Why do we tend to do this? And what can we do about it?
The Problem: Fearing and Misunderstanding Our Emotions
It’s rooted in our instinctual fear of negative emotions. We somehow believe that avoiding these emotions can save us from potential pain. Yet, in the process of trying to block or avoid one emotion, we often find ourselves engulfed in another – usually, fear. We think that by sidestepping pain, we can lead a life free from emotional turmoil. But, in reality, this evasive action only invites more fear…
This continuous evasion becomes a loop, where we respond to fear by seeking external solutions. We attempt to change our environment, blaming circumstances, or people, thinking it will help alleviate our internal discomfort. But here’s the truth: there’s no external remedy for internal pain. No matter how much we manipulate our surroundings, we cannot change how we genuinely feel deep inside.
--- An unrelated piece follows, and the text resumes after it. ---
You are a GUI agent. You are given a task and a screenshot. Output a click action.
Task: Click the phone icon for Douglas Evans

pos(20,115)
Embracing the full spectrum of emotions means we live life in its truest essence. By trying to avoid negative emotions “at all costs”, we’re not shielding ourselves from pain, but rather depriving ourselves of a genuine, holistic life experience.
Harnessing Emotional Intelligence: What Exactly Is It?
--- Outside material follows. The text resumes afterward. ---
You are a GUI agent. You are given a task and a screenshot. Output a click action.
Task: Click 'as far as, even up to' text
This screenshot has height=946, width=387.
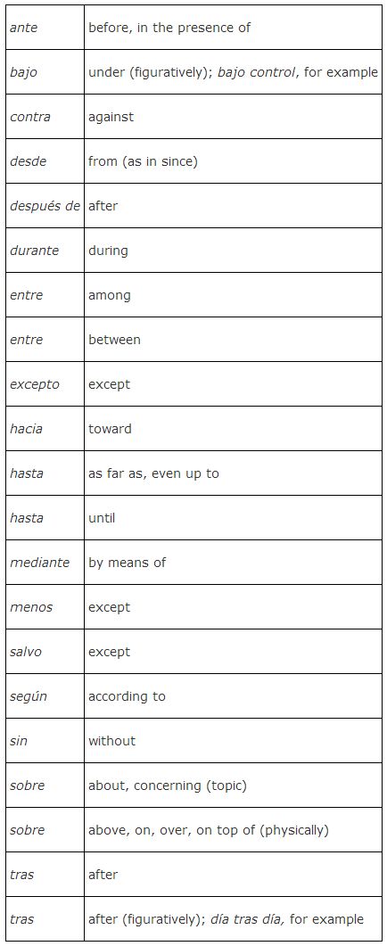[153, 473]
Emotional Intelligence has become quite the buzzword in recent years, and for a good reason. It’s more than just a trendy term. It’s an essential skill set that can significantly influence our well-being, relationships, and success.
But what does ‘Emotional Intelligence’ truly mean? Let’s dive into its essence.
Emotional Intelligence, as defined by the pioneering researchers Mayer, Salovey, and Caruso, encompasses the capacity for intricate processing of emotions, both our own and those of others. Moreover, it’s about utilizing this emotional information to guide one’s thoughts and actions. In simpler terms, if you’re emotionally intelligent, you’re attentive to, comprehend, and manage emotions effectively, benefiting both yourself and those around you.
This concept, initially developed by Salovey and Mayer, outlines the evolution of emotional intelligence from childhood to adulthood. Their developmental model consists of 16 steps, categorized into four primary domains:
- Perceiving Emotions: Recognizing emotions accurately in oneself and in others.
- Using Emotions: Leveraging emotions to facilitate cognitive processes and thinking.
- Understanding Emotions: Comprehending emotional language and deciphering the messages emotions convey.
- Managing Emotions: Skilfully regulating emotions to achieve specific objectives.
You may want to ask “Why is Emotional Intelligence important?” Research indicates that those with heightened emotional intelligence tend to navigate challenges more efficiently, build more profound and meaningful relationships, and exhibit superior social skills. Moreover, such individuals often report a higher sense of psychological well-being, leading to a more fulfilling life.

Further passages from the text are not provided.